AIM MULTI-SECTOR FUND

APPROVAL OF INVESTMENT ADVISORY AGREEMENT AND SUMMARY OF INDEPENDENT WRITTEN FEE
EVALUATION

The Board of Trustees of AIM Counselor Series Trust (the "Board") oversees the
management of AIM Multi-Sector Fund (the "Fund") and, as required by law,
determines annually whether to approve the continuance of the Fund's advisory
agreement with A I M Advisors, Inc. ("AIM"). Based upon the recommendation of
the Investments Committee of the Board, which is comprised solely of independent
trustees, at a meeting held on June 30,2005, the Board, including all of the
independent trustees, approved the continuance of the advisory agreement (the
"Advisory Agreement") between the Fund and AIM for another year, effective July
1,2005.

     The Board considered the factors discussed below in evaluating the fairness
and reasonableness of the Advisory Agreement at the meeting on June 30, 2005 and
as part of the Board's ongoing oversight of the Fund. In their deliberations,
the Board and the independent trustees did not identify any particular factor
that was controlling, and each trustee attributed different weights to the
various factors.

     One of the responsibilities of the Senior Officer of the Fund, who is
independent of AIM and AIM's affiliates, is to manage the process by which the
Fund's proposed management fees are negotiated to ensure that they are
negotiated in a manner which is at arm's length and reasonable. To that end, the
Senior Officer must either supervise a competitive bidding process or prepare an
independent written evaluation. The Senior Officer has recommended an
independent written evaluation in lieu of a competitive bidding process and,
upon the direction of the Board, has prepared such an independent written
evaluation. Such written evaluation also considered certain of the factors
discussed below. In addition, as discussed below, the Senior Officer made
certain recommendations to the Board in connection with such written evaluation.

     The discussion below serves as a summary of the Senior Officer's
independent written evaluation and recommendations to the Board in connection
therewith, as well as a discussion of the material factors and the conclusions
with respect thereto that formed the basis for the Board's approval of the
Advisory Agreement. After consideration of all of the factors below and based on
its informed business judgment, the Board determined that the Advisory Agreement
is in the best interests of the Fund and its shareholders and that the
compensation to AIM under the Advisory Agreement is fair and reasonable and
would have been obtained through arm's length negotiations.

.. The nature and extent of the advisory services to be provided by AIM. The
Board reviewed the services to be provided by AIM under the Advisory Agreement.
Based on such review, the Board concluded that the range of services to be
provided by AIM under the Advisory Agreement was appropriate and that AIM
currently is providing services in accordance with the terms of the Advisory
Agreement.

.. The quality of services to be provided by AIM. The Board reviewed the
credentials and experience of the officers and employees of AIM who will provide
investment advisory services to the Fund. In reviewing the qualifications of AIM
to provide investment advisory services, the Board reviewed the qualifications
of AIM's investment personnel and considered such issues as AIM's portfolio and
product review process, various back office support functions provided by AIM
and AIM's equity and fixed income trading operations. Based on the review of
these and other factors, the Board concluded that the quality of services to be
provided by AIM was appropriate and that AIM currently is providing satisfactory
services in accordance with the terms of the Advisory Agreement.

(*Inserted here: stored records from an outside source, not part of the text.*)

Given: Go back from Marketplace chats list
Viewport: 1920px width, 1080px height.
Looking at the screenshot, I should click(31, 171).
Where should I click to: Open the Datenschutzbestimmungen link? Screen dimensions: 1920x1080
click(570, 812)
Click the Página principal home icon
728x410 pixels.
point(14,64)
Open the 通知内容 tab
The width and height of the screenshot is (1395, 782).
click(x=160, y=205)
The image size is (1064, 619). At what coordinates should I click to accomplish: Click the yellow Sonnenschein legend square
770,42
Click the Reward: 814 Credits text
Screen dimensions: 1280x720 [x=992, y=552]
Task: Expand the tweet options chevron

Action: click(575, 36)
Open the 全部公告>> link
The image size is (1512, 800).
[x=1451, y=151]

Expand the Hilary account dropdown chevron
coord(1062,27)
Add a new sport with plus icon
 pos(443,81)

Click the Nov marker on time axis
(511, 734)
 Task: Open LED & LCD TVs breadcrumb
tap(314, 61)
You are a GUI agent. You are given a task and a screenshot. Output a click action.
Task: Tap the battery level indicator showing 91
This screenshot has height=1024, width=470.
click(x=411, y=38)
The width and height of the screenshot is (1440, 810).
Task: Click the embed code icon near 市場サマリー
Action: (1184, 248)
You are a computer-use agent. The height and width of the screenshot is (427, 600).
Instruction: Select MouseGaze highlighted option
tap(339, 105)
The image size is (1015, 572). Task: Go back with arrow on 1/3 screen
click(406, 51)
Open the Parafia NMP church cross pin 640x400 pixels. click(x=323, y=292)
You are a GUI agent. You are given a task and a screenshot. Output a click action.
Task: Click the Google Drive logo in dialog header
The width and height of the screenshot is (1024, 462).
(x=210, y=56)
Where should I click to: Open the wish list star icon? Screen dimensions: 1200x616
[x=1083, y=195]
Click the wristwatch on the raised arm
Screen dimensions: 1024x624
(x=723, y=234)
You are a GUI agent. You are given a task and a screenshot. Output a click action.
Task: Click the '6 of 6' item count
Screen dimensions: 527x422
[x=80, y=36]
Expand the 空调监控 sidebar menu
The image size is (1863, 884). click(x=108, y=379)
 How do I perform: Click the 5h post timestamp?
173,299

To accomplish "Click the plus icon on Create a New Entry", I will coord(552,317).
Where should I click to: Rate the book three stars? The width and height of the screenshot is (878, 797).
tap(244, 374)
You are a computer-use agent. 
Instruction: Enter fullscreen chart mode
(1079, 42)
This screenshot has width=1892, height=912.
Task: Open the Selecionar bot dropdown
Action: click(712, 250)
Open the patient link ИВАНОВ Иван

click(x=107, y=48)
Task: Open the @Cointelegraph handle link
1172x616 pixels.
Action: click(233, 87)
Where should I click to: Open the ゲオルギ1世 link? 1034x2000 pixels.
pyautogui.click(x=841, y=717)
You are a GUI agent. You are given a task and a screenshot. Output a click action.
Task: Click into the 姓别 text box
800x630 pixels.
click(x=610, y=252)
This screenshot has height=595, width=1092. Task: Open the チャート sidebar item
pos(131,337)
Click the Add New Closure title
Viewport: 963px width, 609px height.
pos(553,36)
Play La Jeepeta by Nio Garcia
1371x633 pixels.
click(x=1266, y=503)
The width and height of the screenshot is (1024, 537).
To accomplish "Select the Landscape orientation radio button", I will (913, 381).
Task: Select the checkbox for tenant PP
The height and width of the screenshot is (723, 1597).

.. The performance of the Fund relative to comparable funds. The Board reviewed
the performance of the Fund during the past one and two calendar years against
the performance of funds advised by other advisors with investment strategies
comparable to those of the Fund. The Board noted that the Fund's performance in
such periods was above the median performance of such comparable funds. The
Board also noted that AIM began serving as investment advisor to the Fund in
November 2003. Based on this review, the Board concluded that no changes should
be made to the Fund and that it was not necessary to change the Fund's portfolio
management team at this time.

.. The performance of the Fund relative to indices. The Board reviewed the
performance of the Fund during the past one and two calendar years against the
performance of the Lipper Multi-Cap Core Index. The Board noted that the Fund's
performance for the two year period was comparable to the performance of such
Index and was above the Index performance for the one year period. The Board
also noted that AIM began serving as investment advisor to the Fund in November
2003. Based on this review, the Board concluded that no changes should be made
to the Fund and that it was not necessary to change the Fund's portfolio
management team at this time.

.. Meeting with the Fund's portfolio managers and investment personnel. With
respect to the Fund, the Board is meeting periodically with such Fund's
portfolio managers and/or other investment personnel and believes that such
individuals are competent and able to continue to carry out their
responsibilities under the Advisory Agreement.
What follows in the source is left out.